:: Document extract ::
::::::
QUOTE I'm sceptical of the idea that decent haulage can only be achieved by fitting traction tyres , since US HO has been a traction-tyre-free zone for several decades , yet US HO locos are certainly expected to haul long trains as a matter of course , and their running has been used as a stick to beat OO for many years I told you recently on another thread this is because US outline is considerably larger and heavier than European including UK outline. This still hasn't changed. In order to get decent traction you need weight or something which will give purchase on the track. If your loco is light the wheels will spin wildly while the train doesn't move. I wont give any specific examples as it may be distressing for some.
QUOTE (Ravenser @ 4 Mar 2007, 20:28) <{POST_SNAPBACK}>Neil;

I'm not sure this is true - certainly for not Type 5 diesels.
::::::
:: Collection entries ::
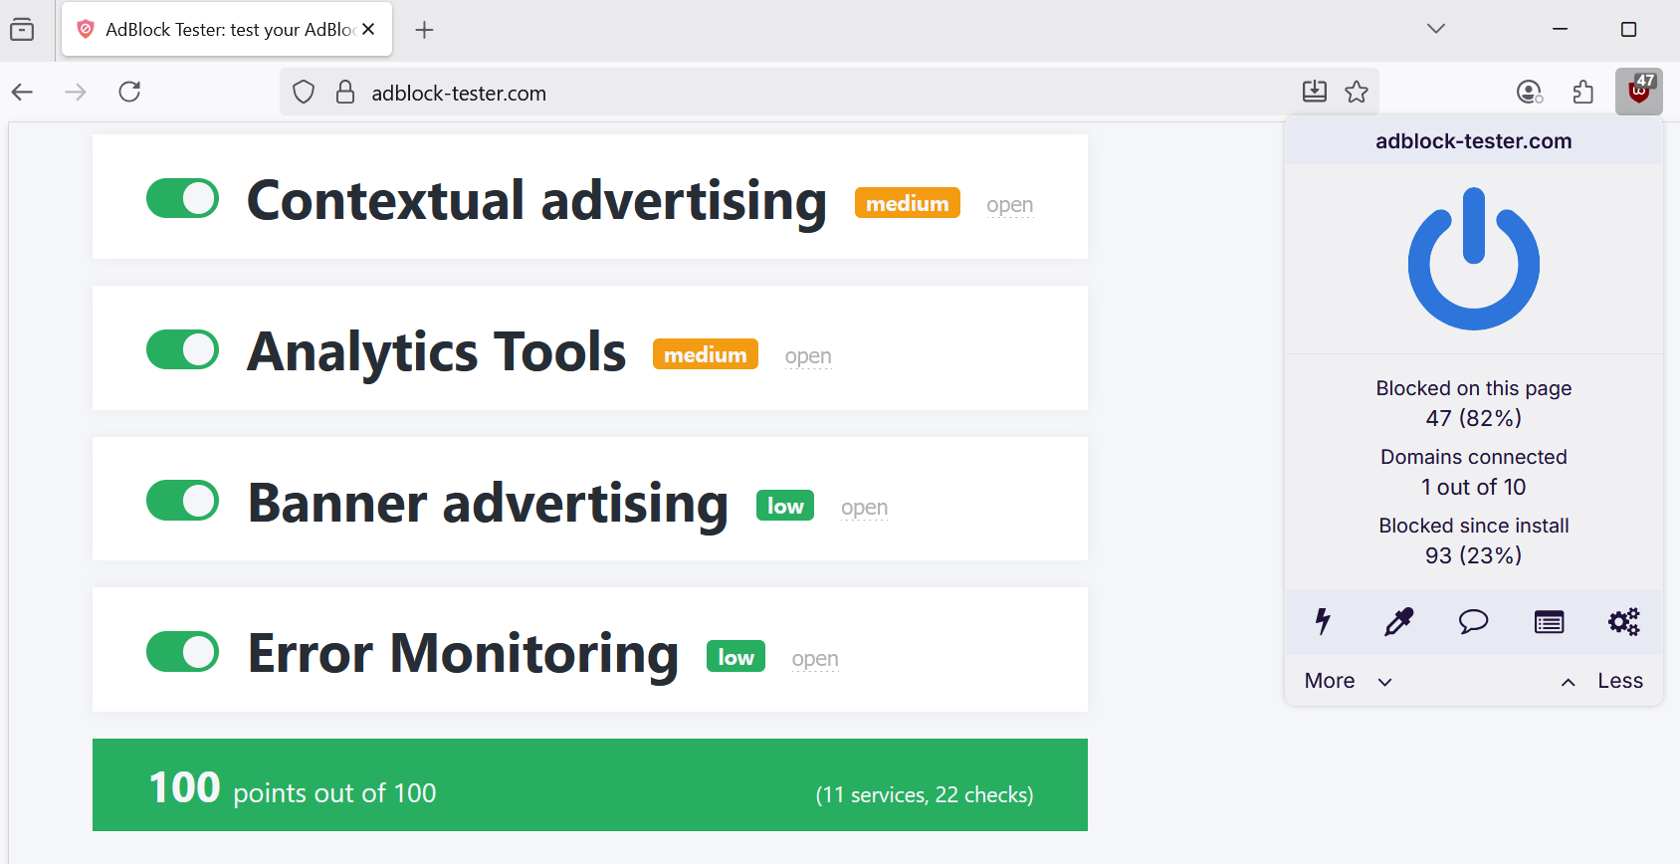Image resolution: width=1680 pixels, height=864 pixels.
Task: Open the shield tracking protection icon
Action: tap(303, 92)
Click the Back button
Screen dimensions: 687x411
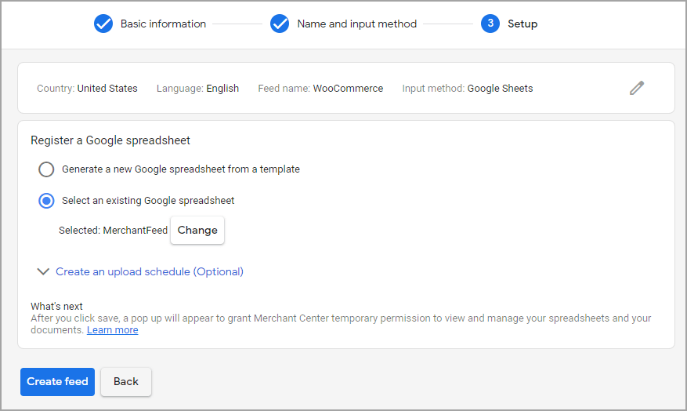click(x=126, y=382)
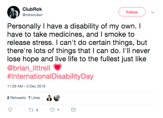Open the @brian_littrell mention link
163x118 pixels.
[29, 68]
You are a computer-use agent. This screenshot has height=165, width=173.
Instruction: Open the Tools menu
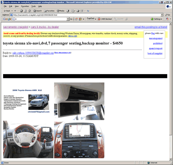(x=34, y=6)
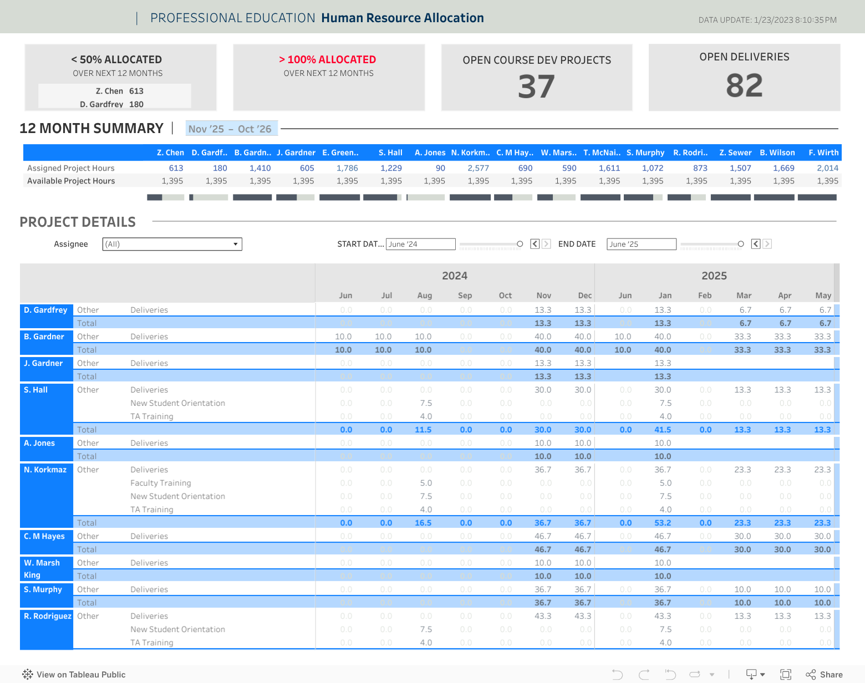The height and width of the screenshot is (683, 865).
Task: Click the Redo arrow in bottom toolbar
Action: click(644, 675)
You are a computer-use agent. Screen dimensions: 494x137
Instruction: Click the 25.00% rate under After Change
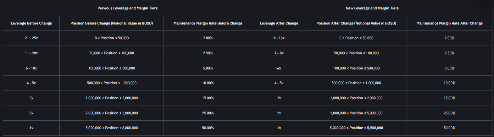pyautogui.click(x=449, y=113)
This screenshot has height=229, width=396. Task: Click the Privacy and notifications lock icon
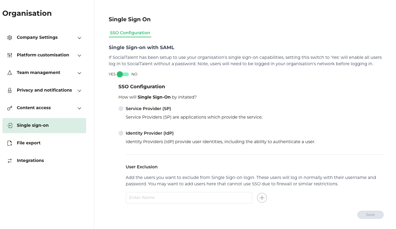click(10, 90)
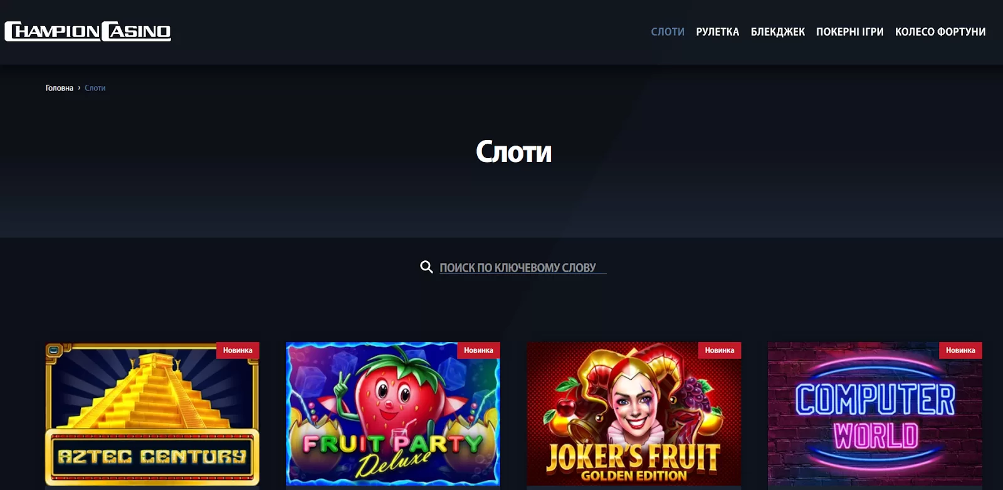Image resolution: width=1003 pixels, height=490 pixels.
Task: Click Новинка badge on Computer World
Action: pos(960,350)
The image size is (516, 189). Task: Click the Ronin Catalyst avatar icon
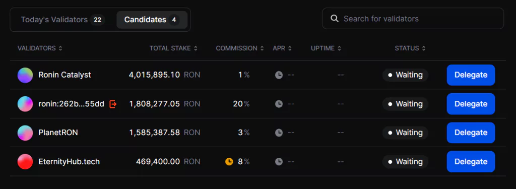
::::::
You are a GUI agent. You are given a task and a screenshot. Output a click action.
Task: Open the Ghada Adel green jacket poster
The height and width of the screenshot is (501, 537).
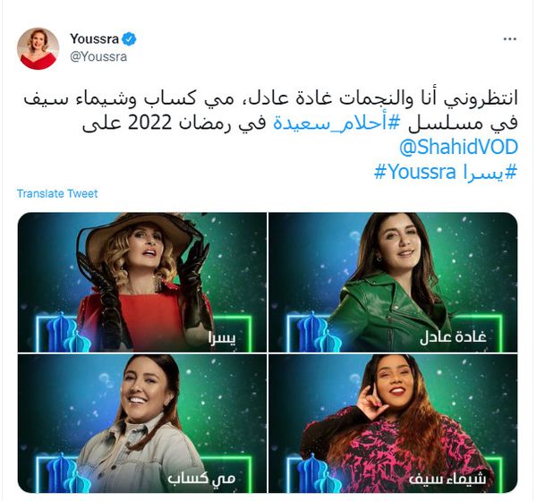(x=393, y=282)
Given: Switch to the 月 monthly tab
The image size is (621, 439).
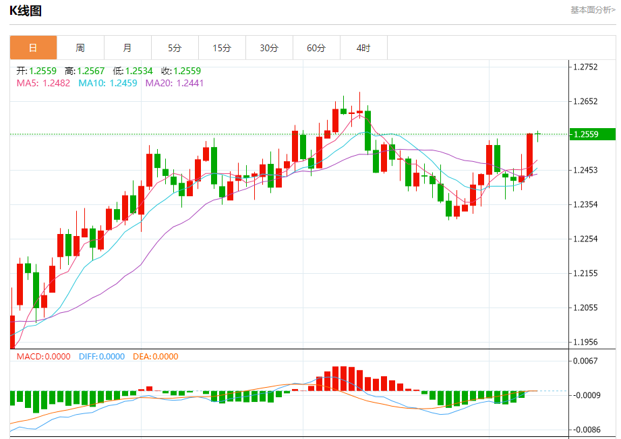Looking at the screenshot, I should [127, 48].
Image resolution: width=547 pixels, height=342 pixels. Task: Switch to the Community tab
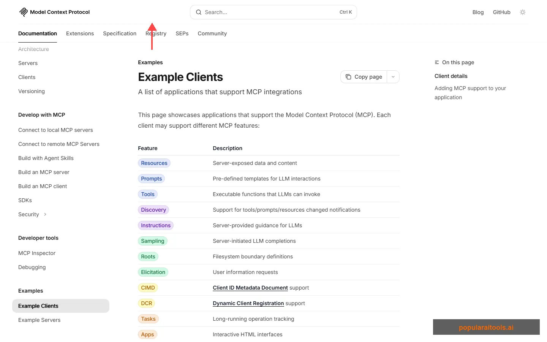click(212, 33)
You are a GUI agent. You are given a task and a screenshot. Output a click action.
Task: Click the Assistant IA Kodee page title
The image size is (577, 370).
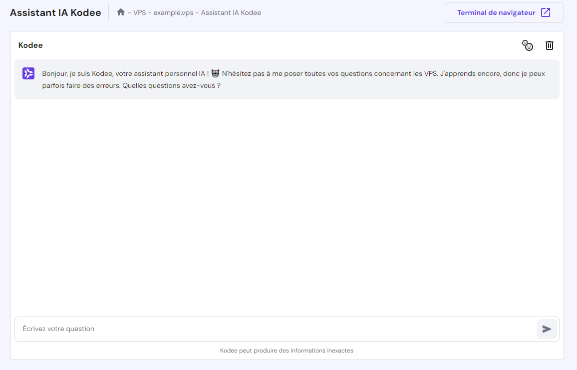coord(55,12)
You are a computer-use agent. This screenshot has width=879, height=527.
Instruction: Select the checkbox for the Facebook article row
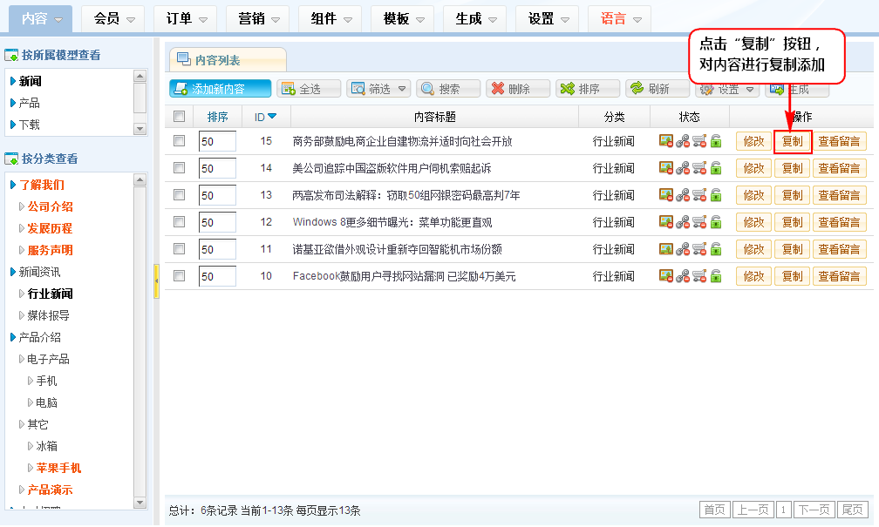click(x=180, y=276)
::::::
:: What to work on ::
A - Copy everything from "QUOTE I'm sceptical" down to "distressing for some." in the forum post on locomotive traction.
B - Update the entries from the line containing "Image resolution: width=1680" down to the line containing "pyautogui.click(x=449, y=113)", replacing "Instruction" with "Step" and leaving everything else unchanged. Return only those lines, without the pictures.

:: Results by task ::
A -
QUOTE I'm sceptical of the idea that decent haulage can only be achieved by fitting traction tyres , since US HO has been a traction-tyre-free zone for several decades , yet US HO locos are certainly expected to haul long trains as a matter of course , and their running has been used as a stick to beat OO for many years I told you recently on another thread this is because US outline is considerably larger and heavier than European including UK outline. This still hasn't changed. In order to get decent traction you need weight or something which will give purchase on the track. If your loco is light the wheels will spin wildly while the train doesn't move. I wont give any specific examples as it may be distressing for some.

B -
Image resolution: width=1680 pixels, height=864 pixels.
Task: Open the shield tracking protection icon
Action: tap(303, 92)
Click the Back button
Screen dimensions: 687x411
click(x=126, y=382)
Open the @brian_littrell mention link
163x118 pixels.
[29, 68]
You are a computer-use agent. This screenshot has height=165, width=173.
Step: Open the Tools menu
(x=34, y=6)
The height and width of the screenshot is (683, 865).
Task: Click the Redo arrow in bottom toolbar
Action: click(644, 675)
You are a computer-use agent. Screen dimensions: 494x137
Step: Click the 25.00% rate under After Change
pyautogui.click(x=449, y=113)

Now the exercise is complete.